THE World Health Organisation has again given a damning verdict on air pollution in Ghana, which it described as alarming.

It, therefore, called on the country to take drastic measures to improve Air Quality (AQ) in the country.

According to the National Programme Officer of WHO, the pollution has reached an annual mean concentration of 31.1 microgrammes per cubic meter as compared to the WHO standard of 10 microgrammes per cubic meter.

What this means is that air pollution in the country has breached the limits set by the WHO.

The effect is that more people are being affected by air pollution, which is associated with heart diseases, asthma, stroke and lung cancer.

As far back as 2012, statistics showed that 28,000 people died from various air related diseases due to severe pollution.

Today, WHO is estimating that Accra AQ alone has been breached eight times more, thereby increasing the likelihood of more people being affected by air pollution.
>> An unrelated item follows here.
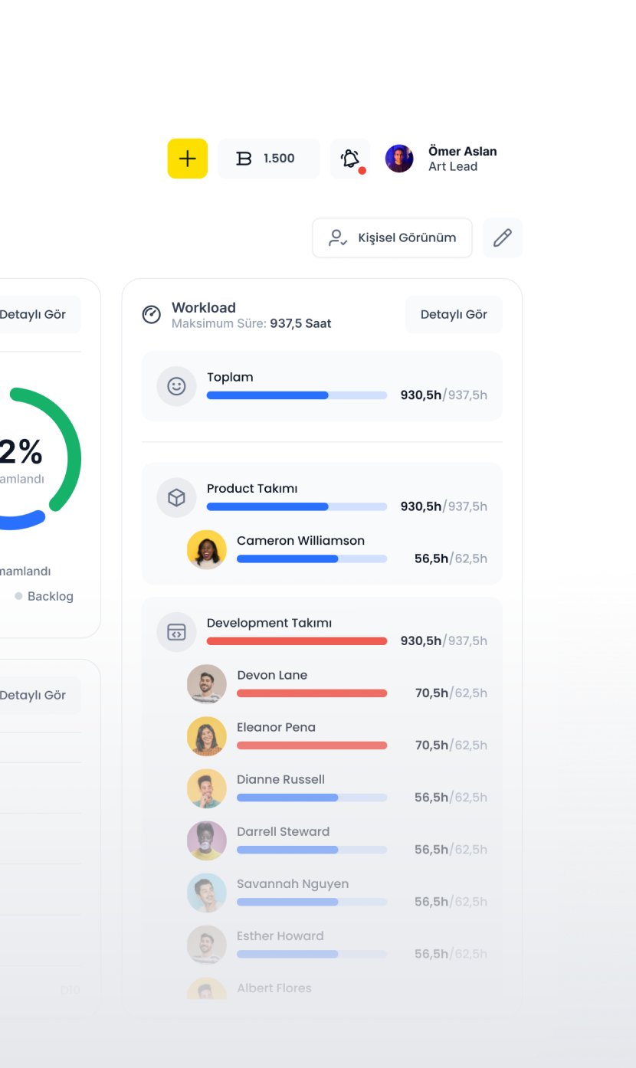The image size is (636, 1068).
Task: Click Detaylı Gör in Workload panel
Action: [x=454, y=314]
Consequently, air pollution related deaths are on the rise as AQ continues to be breached by urban population and both industrial and vehicular emissions.

Indeed, dangerous lusts of toxic air, mainly from car exhaust, rubbish fires, road dust and soot from biomass-fueled cook-stoves are said to be killing Ghanaians every year.

Besides, air pollution is linked to around seven million premature deaths worldwide every year with developing countries such as Ghana, Nigeria and Indian worst affected.

The Ghanaian Times is concerned about the alarming level of air pollution in the country and its related effect on the health of the people.

We are worried that no much effort is being made to monitor air quality.

Our information is that AQ monitoring is limited to only 15 locations concentrated in the Greater Accra Region, with none in the rest of the country.

This obviously is not enough. We must take monitoring of air pollution more serious in order to meet the WHO recommended level.

We call on the Environmental Protection Agency (EPA), to intensify its public education role and also inform citizens about air quality in the country.

It is important for everyone to be equipped with information, particularly real-time air quality information, so that everyone can make an informed decision in order to save lives.